▸ THE TASK
Filter these records by the string "agent", copying each line that holds it.

┌──

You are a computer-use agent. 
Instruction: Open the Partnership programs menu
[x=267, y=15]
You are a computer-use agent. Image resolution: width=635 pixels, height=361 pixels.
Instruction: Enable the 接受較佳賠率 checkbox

└──

▸ EXERCISE RESPONSE
You are a computer-use agent. 
You are a computer-use agent. Image resolution: width=635 pixels, height=361 pixels.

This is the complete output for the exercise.